GrayMatter Software
- Type: Private
- Industry: Information Technology; Business intelligence services;
- Founded: January 31, 2006; 20 years ago in Bangalore, Karnataka, India
- Founders: Vikas Gupta; Charu Gupta;
- Fate: Active
- Headquarters: Bangalore, India
- Area served: Worldwide
- Key people: Vikas Gupta (CEO)
- Products: SkateBoard; StoreSense; SmartLot; CoreVitals; Skyedge; Scan2Board; Airport Analytics; Finance Analytics; Insurance Analytics; Manufacturing Analytics;
- Services: Data Modernization; Analytics and Insights; Digital Transformation;
- Number of employees: 200+ (2018)
- Website: www.graymatter.co.in

= GrayMatter Software =

GrayMatter Software is a data science, artificial intelligence, and analytics firm, headquartered in Bangalore, Karnataka. It was founded in 2006 by Vikas Gupta as a business intelligence consulting firm. Over the years, the company has partnered with SAP, Hitachi Vantara and Qlik for products and services within the airport Industry.

==History==
GrayMatter Software was founded in 2006 in Bangalore by Vikas Gupta and Charu Gupta. In the beginning, the company worked on the development of open source technologies to reduce the cost of business intelligence and analytics within Indian industries. In 2011, GrayMatter Software collaborated with SAP in the development process on HANA initiative. In late 2012, GrayMatter's pre-built analytic solution, Airport Analytics (AA+), was deployed on the SAP BusinessObjects platform at Indira Gandhi International Airport. Finance Analytics (FA+), Insurance Analytics (IA+) and Manufacturing Analytics (MA+) are other pre-built solutions developed by GrayMatter Software.

AVAILABLE DATA
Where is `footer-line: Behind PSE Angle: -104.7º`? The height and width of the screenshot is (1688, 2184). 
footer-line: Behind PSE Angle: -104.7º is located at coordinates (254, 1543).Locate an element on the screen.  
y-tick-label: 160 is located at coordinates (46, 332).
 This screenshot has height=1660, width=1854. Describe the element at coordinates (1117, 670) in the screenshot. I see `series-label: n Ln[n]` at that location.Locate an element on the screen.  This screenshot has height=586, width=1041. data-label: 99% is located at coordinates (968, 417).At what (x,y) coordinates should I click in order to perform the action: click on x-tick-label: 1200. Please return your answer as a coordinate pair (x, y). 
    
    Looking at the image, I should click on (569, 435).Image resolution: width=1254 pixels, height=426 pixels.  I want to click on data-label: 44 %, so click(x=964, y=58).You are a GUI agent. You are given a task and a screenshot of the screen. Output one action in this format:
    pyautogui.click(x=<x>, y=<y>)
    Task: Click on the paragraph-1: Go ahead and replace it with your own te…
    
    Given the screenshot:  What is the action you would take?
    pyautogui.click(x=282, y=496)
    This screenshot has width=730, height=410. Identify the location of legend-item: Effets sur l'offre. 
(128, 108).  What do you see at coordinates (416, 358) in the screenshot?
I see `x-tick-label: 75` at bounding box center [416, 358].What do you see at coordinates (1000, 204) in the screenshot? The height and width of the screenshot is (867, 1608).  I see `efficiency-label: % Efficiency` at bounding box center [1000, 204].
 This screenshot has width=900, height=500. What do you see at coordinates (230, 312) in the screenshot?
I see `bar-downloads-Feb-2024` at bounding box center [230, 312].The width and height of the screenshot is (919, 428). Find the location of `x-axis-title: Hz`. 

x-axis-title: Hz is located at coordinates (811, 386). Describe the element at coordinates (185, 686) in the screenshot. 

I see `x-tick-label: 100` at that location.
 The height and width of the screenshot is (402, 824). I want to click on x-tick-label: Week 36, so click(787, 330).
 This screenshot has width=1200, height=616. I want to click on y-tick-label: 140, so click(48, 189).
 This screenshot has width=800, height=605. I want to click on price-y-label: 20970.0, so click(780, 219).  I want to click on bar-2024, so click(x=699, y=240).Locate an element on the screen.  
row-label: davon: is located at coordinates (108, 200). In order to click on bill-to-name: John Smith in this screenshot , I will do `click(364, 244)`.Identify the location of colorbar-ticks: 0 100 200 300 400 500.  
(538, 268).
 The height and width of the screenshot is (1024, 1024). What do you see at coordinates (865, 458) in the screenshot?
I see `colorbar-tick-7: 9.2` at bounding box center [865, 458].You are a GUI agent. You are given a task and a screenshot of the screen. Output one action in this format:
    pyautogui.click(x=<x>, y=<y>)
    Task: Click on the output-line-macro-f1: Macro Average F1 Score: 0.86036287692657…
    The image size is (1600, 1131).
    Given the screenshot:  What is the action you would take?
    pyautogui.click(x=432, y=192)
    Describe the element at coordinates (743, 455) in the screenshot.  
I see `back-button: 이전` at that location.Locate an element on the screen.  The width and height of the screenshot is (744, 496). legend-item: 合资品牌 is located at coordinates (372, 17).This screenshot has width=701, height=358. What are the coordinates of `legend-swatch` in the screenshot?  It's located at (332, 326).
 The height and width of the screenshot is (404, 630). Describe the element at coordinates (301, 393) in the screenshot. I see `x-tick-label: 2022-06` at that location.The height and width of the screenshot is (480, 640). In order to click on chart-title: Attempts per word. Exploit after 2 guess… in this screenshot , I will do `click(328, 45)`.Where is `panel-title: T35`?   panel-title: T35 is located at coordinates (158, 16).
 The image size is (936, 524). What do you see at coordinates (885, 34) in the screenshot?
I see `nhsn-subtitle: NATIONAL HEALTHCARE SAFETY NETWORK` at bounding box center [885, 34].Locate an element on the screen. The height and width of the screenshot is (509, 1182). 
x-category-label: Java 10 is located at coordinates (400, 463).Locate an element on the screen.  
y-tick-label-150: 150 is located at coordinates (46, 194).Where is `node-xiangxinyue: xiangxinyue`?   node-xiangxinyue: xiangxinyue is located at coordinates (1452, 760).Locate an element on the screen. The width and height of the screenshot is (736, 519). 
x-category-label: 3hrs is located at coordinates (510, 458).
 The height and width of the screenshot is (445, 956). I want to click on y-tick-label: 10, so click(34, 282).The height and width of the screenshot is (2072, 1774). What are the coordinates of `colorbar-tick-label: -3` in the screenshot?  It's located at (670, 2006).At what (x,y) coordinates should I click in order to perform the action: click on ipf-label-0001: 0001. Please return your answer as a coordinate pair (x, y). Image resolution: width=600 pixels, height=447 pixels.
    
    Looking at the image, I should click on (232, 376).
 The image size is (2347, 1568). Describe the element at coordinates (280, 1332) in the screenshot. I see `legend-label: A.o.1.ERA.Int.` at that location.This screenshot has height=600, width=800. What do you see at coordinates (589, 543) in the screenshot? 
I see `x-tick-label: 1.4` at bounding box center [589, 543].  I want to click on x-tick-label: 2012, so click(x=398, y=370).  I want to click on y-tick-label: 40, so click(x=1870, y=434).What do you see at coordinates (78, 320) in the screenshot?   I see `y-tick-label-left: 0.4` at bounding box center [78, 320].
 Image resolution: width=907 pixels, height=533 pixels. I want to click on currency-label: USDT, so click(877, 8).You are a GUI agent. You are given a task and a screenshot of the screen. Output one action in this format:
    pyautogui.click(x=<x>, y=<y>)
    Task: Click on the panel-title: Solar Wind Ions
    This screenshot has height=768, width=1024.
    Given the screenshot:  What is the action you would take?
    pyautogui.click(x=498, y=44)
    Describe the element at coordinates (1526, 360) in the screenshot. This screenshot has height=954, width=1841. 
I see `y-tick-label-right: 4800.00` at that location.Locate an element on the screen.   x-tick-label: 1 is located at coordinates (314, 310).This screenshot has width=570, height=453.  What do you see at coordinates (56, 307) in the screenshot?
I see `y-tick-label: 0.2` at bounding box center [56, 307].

AIM OF THE EXERCISE
From the GrayMatter Software profile, copy word for word everything from "GrayMatter Software is" down to "the airport Industry.".

RESULT
GrayMatter Software is a data science, artificial intelligence, and analytics firm, headquartered in Bangalore, Karnataka. It was founded in 2006 by Vikas Gupta as a business intelligence consulting firm. Over the years, the company has partnered with SAP, Hitachi Vantara and Qlik for products and services within the airport Industry.